Y nada de eso es realmente un factor externo al funcionamiento de la maquinaria institucional, sino parte integrante de ella; y tampoco es algo que “nos oculten”, pues lo conoce casi cualquier mayor de edad, al menos en términos generales. Y nada de eso convierte tampoco la maquinaria institucional en una mera fachada. No es difícil percibirlo. No es difícil, tampoco, volver a caer en ambos errores una y otra vez: le pasa a casi cualquier estudio académico sobre algún aspecto informal del orden público. Y lo que es verdaderamente difícil es representarse, en una imagen mental unitaria y coherente, la figura que forman en conjunto el sistema de normas y el orden de sus desacatos. Es decir, representarse un orden político cualquiera.

 

 

 

 

[1] El grueso de este artículo es un fragmento del ensayo que publiqué con el título “Imágenes del orden” en el libro colectivo Si persisten las molestias, coordinado por Fernando Escalante. (Cal y Arena, México, 2018.)
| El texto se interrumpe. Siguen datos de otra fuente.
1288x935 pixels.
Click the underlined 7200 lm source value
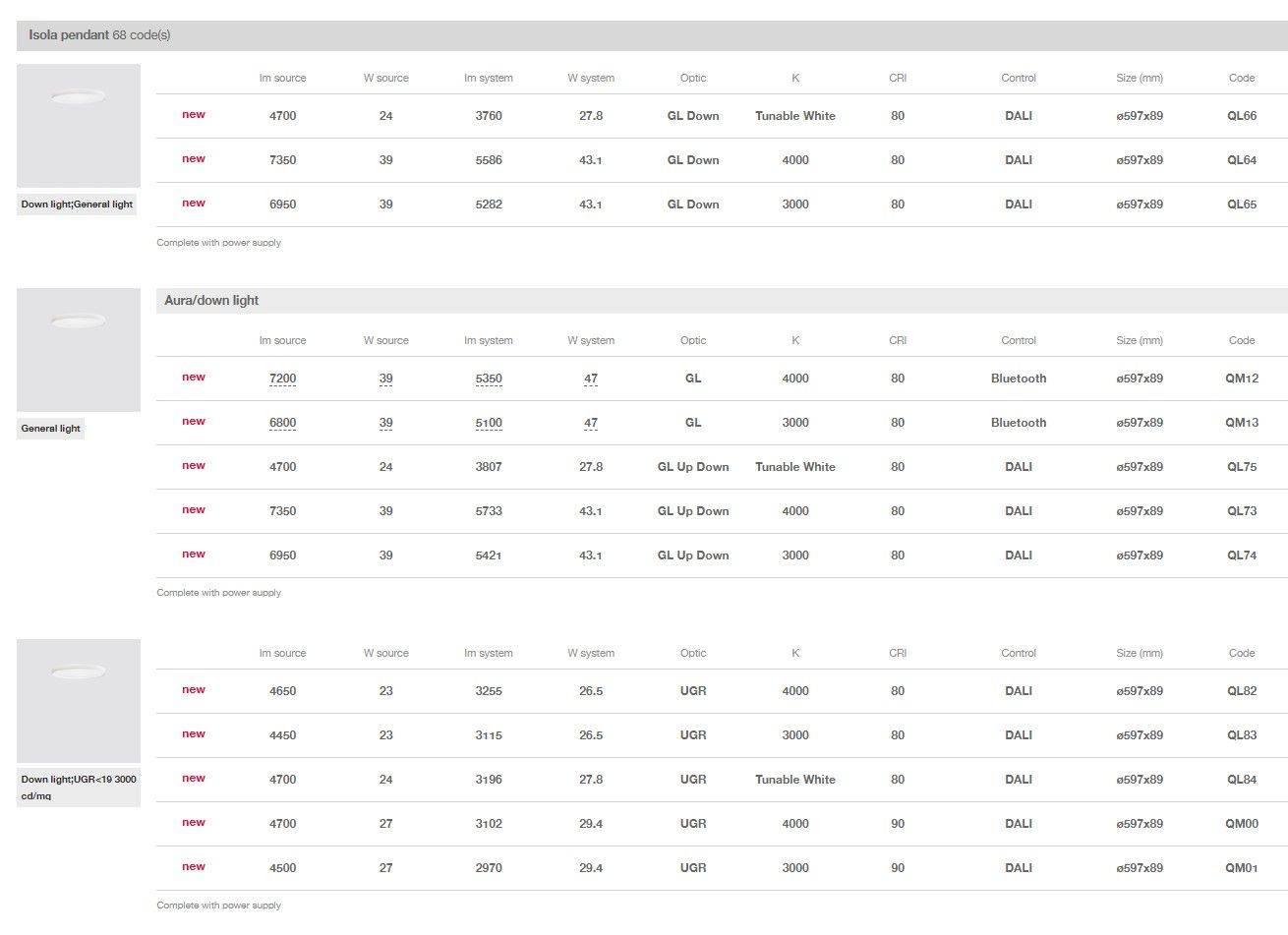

[2] “A la retórica de ‘la ley y el orden’ le vienen bien expresiones tajantes: todos, siempre, sin excepciones. Es una fantasía. En la práctica eso no sucede, no se persiguen ni se castigan todas las infracciones, y no puede suceder. En la definición de las estrategias policiacas, en la asignación de recursos, en las instrucciones concretas de operación de los cuerpos de policía y de las instituciones de procuración de justicia hay siempre un orden de prioridades, que implica la decisión de tolerar o no perseguir determinados delitos. […] Esto no es un hallazgo, ni resultado de la especulación, sino que está en los manuales de organización de la policía.” Fernando Escalante, El crimen como realidad y representación, El Colegio de México, México, 2012, p. 123.